- _SET TASK A_:
Please rewrite the lines of the entries below as a numbered list, beginning with the line that contains "Click the zoom in magnifier icon" and running through the line that contains "click(x=36, y=47)". Skip blank lines and leave the pictures out.

- _EXTRACT PROVIDED_:
"""
RSKIP 543
Title Implement EIP-2718 Typed Transactions in Rootstock
Created 05-JAN-2026
Author Patricio Gallardo, Shreemoy Mishra
Purpose Sca, Usa
Layer Core
Complexity 2
Status Draft

Abstract

This is a proposal to implement EIP-2718 style Typed Transactions in Rootstock. This will improve Rootstock’s compatibility with the Ethereum ecosystem and make it easier to introduce other changes such as Account Abstraction and Data Availability mechanisms for rollups. Transaction Receipts in Rootstock already include a “type field” - though this is only for JSON RPC. The main departure of our proposal from EIP-2718 is the use of a Rootstock specific namespace to ensure that there are no conflicts in the type encoding between Rootstock and Ethereum.

Motivation

The usefulness of typed transactions is evident from their adoption in Ethereum (EIP-2718). Ethereum now has several types of transactions. Currently, in addition to legacy transactions, the other types include: type 1 for access lists (EIP-2930), type 2 for gas fee market (EIP-1559), type 3 for blob-carrying transactions intended for data availability for rollups (EIP-4844) and type 4 for a particular type of Account Abstraction (EIP-7702).

The usefulness of a transaction versioning system in Rootstock is evident from past proposals such as RSKIP145 and RSKIP213. To improve compatibility with tooling and frameworks in the Ethereum ecosystem, we propose a versioning system that closely follows EIP-2718. A bit of evidence in support for such compatibility is the fact that RSKJ already has a field for transaction type (currently using just 0x0 for legacy transactions) in Transaction Result and Transaction Receipt objects.

Specification

Currently, the raw RLP representation of all transactions in Rootstock starts with an initial byte that exceeds the Hex value 0xc0. In RLP, any value lower than this corresponds to a “scalar” or “string”, while larger values are interpreted as “lists”. Take an explicit example of a recent transaction from rootstock

# example of RLP encoded raw transaction using Foundry's cast tool
cast tx --rpc-url https://public-node.rsk.co "0x1e7697247535e1ed62963cf80b86ced33497c677a6a370fbacbff44ddb8b59b0"   --raw

# response
0xf8a809840393870082a832943a15461d8ae0f0fb5fa2629e9da7d66a794a6e3780b844a9059cbb0000000000000000000000002eee847bf1b899ef47222f933eb98085d0a2113b0000000000000000000000000000000000000000000000e5b8a7032e131100005fa0e39df2a7a3ddc5098c6809b038c2f05bc9809fb71cd3364c52487c3e1d0c0b28a071671984c82d34a7a6dc73bd166df08e12238d9f382fde5d584893807a3ff303

This starts with the first byte f8 . In RLP, a first bye in the range 0xf80xff points to a long list. This would be an example of a legacy transaction in Ethereum, which uses the format rlp([nonce, gasPrice, gasLimit, to, value, data, v, r, s])
"""
- _EXERCISE MATERIALS_:
"""
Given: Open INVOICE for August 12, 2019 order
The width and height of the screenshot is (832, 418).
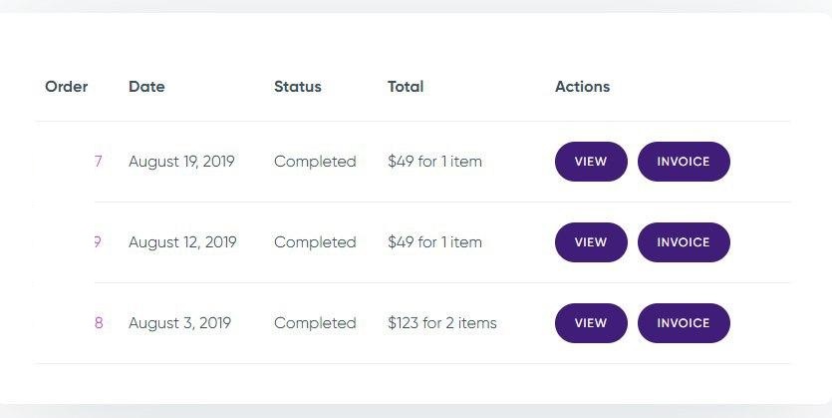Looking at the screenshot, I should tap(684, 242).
"""
"""
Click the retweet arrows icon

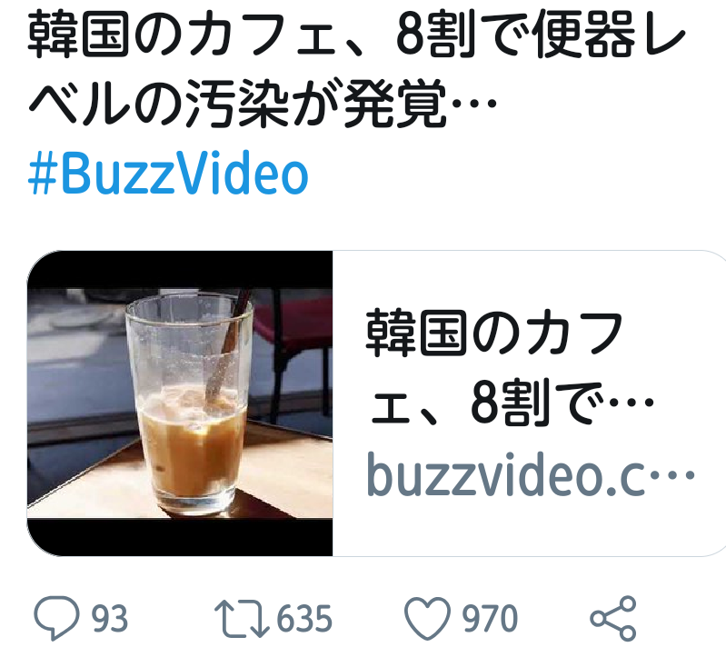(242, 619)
"""
"""
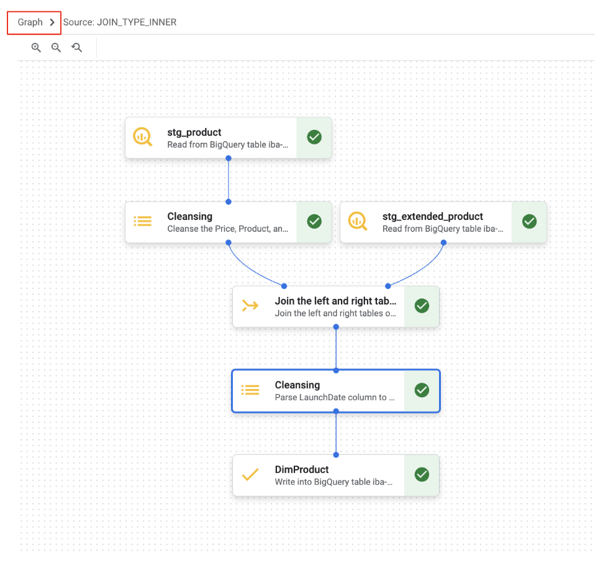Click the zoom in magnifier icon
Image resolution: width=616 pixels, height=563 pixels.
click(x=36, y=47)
"""
- _SET TASK B_:
In the proposal on typed transactions in Rootstock, what value does RSKJ currently use in its transaction type field for legacy transactions?

- _FULL OUTPUT A_:
1. Click the zoom in magnifier icon
2. Image resolution: width=616 pixels, height=563 pixels.
3. click(x=36, y=47)

- _FULL OUTPUT B_:
0x0